> _Selected passage_:
..............................

Goose and I slowly made progress. As she grew more confident, I got more confident. As she grew stronger, I grew stronger. Together, we were getting better little by little everyday; and over time, I began to think that we actually might win that bet.

That last weekend in January seemed to take forever to arrive. However, Goose and I made it home to Tennessee just in time to make it to our hunt in an oxbow of flooded timber in Tunica, Mississippi. I was too distracted and worried about the dog to shoot a bird, but my brother hit a perfect mallard drake that fell 40 yards from us, and Goose saw it fall. She was confused and unsure of what to do, so I got out of the boat with her and started wading a few feet towards the bird. When I sent her from the water, she suddenly realized what I was asking her to do, swam forward, saw the mallard, and made a beeline for it. In that moment everything stood still. Watching her swim back towards me with a bird in her mouth after all those weeks of uncertainty and doubt—I wouldn’t trade it for the world.

LL and Quail

Lee Lee explains clicker training at a Girls With Gundogs Retreat while Quail, her English Field Bred Cocker Spaniel, looks on.
(Photo: Pepper Taylor)

Now, two years later, I am no longer living in New York City. I am living in Tennessee in a small log cabin on my father’s farm. In between that move, I spent time out west and I spent a lot of time driving, writing, and thinking. One day I was driving through South Dakota, looking at the wide-open skies and suddenly had an idea. What if I could take what I had gone through with Goose and offer it to other women? Was there some way to do that? Training a hunting dog can get you through a lot of life’s difficult transitions. How could I offer this to others?

What I came up with is Girls With Gundogs. Our mission is to empower women through relationships with their dogs and through experiences in the outdoors. I have started with hosting two-day weekend dog training retreats where I teach women how to train their own gundogs. My goal is to show women that they can train hunting dogs too; that it’s not as complicated as you think it is.

Ladies watch

Participants of a Girls With Gundogs Retreat watch Lee Lee give a placeboard training demonstration.

..............................

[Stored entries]
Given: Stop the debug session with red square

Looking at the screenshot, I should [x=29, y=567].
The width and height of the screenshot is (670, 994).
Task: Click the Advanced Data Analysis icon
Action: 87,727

..............................

> _Tasks for this exercise_:
**a)** List every place name that appears in the passage about training Goose and starting Girls With Gundogs, in the order each first appears.
**b)** Carry on the passage about training Goose and starting Girls With Gundogs, picking up right after its final line.

> _Per-task outputs_:
**a)** Tennessee, Tunica, Mississippi, New York City, South Dakota

**b)**
(Photo: Pepper Taylor)

I’ve had three retreats so far and I’ve had at least one woman go home and get her first gundog puppy already. One client just passed her first hunt test. Another has had her lab out dove hunting and quail hunting in Texas. In addition, another client is going on her first bird hunt with her father and his Brittany. They are all doing this on their own; I’m just believing in them and encouraging them. I provide these ladies with resources and give them the freedom to figure out what kind of dog they want, what kind of hunting they want to do (if at all), and where they want to do it. I just tell them that they can.

I’m still figuring out how Girls With Gundogs will take shape and what it will look like in the long term. I frequently remind myself that, in time, Girls With Gundogs will morph into what it is meant to be. I want to do everything all at once, but I have been reminded by many that focusing on one thing and doing it right is the way forward.

This year in addition to the gundog training retreats in Tennessee at Duckhill Kennels, I have two pointing dog training retreats planned in Aiken, South Carolina with one of my mentors, Mark Fulmer of Sarahsetter Kennels. I have talked to Elizabeth Lanier Fennell of Fennell Shooting School about teaming up for dog and wing shooting weekends, which we will start this fall. I’ve also had people ask me to travel to Texas, Colorado, Minnesota, Pennsylvania and even Alaska. I wish I had a few clones of me to go around to all of these places.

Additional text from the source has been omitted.